▸ WHAT YOU SHOULD DO:
All lines from the opening of the entries below through the line containing "Kogure (345, 296)" must be output exactly as they appear, with no other lines.

▸ DATA SUPPLIED:
========================================
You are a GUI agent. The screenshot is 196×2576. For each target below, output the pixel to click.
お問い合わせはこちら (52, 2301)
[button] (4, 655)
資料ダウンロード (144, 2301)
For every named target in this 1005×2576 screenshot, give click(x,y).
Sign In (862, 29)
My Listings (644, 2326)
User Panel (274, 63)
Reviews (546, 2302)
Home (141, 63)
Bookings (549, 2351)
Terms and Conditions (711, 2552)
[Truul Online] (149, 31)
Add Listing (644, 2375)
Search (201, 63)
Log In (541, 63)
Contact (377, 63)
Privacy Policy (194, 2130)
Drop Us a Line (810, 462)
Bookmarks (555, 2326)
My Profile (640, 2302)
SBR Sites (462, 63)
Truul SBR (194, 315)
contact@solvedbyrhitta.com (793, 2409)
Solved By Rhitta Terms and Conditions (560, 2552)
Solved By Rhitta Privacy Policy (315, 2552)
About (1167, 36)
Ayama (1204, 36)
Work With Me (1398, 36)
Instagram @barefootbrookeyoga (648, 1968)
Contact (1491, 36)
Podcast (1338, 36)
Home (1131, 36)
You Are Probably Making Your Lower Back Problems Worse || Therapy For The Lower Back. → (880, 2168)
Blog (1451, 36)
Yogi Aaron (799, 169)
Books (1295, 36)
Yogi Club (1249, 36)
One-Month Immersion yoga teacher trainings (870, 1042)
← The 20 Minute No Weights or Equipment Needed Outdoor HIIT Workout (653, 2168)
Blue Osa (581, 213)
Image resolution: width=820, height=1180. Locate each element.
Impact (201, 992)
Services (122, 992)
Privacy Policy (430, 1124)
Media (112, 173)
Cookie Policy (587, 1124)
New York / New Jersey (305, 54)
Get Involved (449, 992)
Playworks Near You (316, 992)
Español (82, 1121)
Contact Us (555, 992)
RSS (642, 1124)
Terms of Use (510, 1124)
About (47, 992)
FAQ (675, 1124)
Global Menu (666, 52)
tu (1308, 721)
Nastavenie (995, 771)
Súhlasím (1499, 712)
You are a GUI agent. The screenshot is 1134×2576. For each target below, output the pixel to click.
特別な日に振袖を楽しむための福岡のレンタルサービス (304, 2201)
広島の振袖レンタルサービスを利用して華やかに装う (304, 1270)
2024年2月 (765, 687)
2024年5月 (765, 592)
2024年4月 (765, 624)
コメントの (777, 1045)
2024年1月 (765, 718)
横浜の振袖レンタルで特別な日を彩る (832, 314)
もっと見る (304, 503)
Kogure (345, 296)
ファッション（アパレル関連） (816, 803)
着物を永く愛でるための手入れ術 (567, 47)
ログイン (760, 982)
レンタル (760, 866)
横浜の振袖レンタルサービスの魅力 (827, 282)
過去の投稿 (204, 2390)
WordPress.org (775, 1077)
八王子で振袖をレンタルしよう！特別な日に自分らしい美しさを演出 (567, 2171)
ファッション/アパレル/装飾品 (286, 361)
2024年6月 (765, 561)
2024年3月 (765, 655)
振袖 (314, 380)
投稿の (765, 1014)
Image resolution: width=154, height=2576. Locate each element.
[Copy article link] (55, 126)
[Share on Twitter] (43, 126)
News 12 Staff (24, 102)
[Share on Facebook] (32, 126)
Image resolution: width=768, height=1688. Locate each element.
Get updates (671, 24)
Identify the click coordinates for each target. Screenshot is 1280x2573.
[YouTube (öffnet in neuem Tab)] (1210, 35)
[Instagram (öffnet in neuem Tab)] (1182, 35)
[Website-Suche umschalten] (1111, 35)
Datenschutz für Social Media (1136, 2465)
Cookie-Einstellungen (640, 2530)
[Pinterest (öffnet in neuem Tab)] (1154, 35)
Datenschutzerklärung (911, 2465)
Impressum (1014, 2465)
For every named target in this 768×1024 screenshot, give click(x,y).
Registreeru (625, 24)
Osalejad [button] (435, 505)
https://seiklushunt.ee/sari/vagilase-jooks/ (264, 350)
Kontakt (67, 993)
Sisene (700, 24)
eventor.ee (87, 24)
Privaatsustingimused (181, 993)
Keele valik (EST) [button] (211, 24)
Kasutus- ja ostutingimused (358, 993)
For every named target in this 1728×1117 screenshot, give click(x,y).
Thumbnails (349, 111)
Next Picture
========================================
▸ ANSWER BOX:
You are a GUI agent. The screenshot is 196×2576. For each target below, output the pixel to click.
お問い合わせはこちら (52, 2301)
[button] (4, 655)
資料ダウンロード (144, 2301)
For every named target in this 1005×2576 screenshot, give click(x,y).
Sign In (862, 29)
My Listings (644, 2326)
User Panel (274, 63)
Reviews (546, 2302)
Home (141, 63)
Bookings (549, 2351)
Terms and Conditions (711, 2552)
[Truul Online] (149, 31)
Add Listing (644, 2375)
Search (201, 63)
Log In (541, 63)
Contact (377, 63)
Privacy Policy (194, 2130)
Drop Us a Line (810, 462)
Bookmarks (555, 2326)
My Profile (640, 2302)
SBR Sites (462, 63)
Truul SBR (194, 315)
contact@solvedbyrhitta.com (793, 2409)
Solved By Rhitta Terms and Conditions (560, 2552)
Solved By Rhitta Privacy Policy (315, 2552)
About (1167, 36)
Ayama (1204, 36)
Work With Me (1398, 36)
Instagram @barefootbrookeyoga (648, 1968)
Contact (1491, 36)
Podcast (1338, 36)
Home (1131, 36)
You Are Probably Making Your Lower Back Problems Worse || Therapy For The Lower Back. → (880, 2168)
Blog (1451, 36)
Yogi Aaron (799, 169)
Books (1295, 36)
Yogi Club (1249, 36)
One-Month Immersion yoga teacher trainings (870, 1042)
← The 20 Minute No Weights or Equipment Needed Outdoor HIIT Workout (653, 2168)
Blue Osa (581, 213)
Image resolution: width=820, height=1180. Locate each element.
Impact (201, 992)
Services (122, 992)
Privacy Policy (430, 1124)
Media (112, 173)
Cookie Policy (587, 1124)
New York / New Jersey (305, 54)
Get Involved (449, 992)
Playworks Near You (316, 992)
Español (82, 1121)
Contact Us (555, 992)
RSS (642, 1124)
Terms of Use (510, 1124)
About (47, 992)
FAQ (675, 1124)
Global Menu (666, 52)
tu (1308, 721)
Nastavenie (995, 771)
Súhlasím (1499, 712)
You are a GUI agent. The screenshot is 1134×2576. For each target below, output the pixel to click.
特別な日に振袖を楽しむための福岡のレンタルサービス (304, 2201)
広島の振袖レンタルサービスを利用して華やかに装う (304, 1270)
2024年2月 (765, 687)
2024年5月 (765, 592)
2024年4月 (765, 624)
コメントの (777, 1045)
2024年1月 (765, 718)
横浜の振袖レンタルで特別な日を彩る (832, 314)
もっと見る (304, 503)
Kogure (345, 296)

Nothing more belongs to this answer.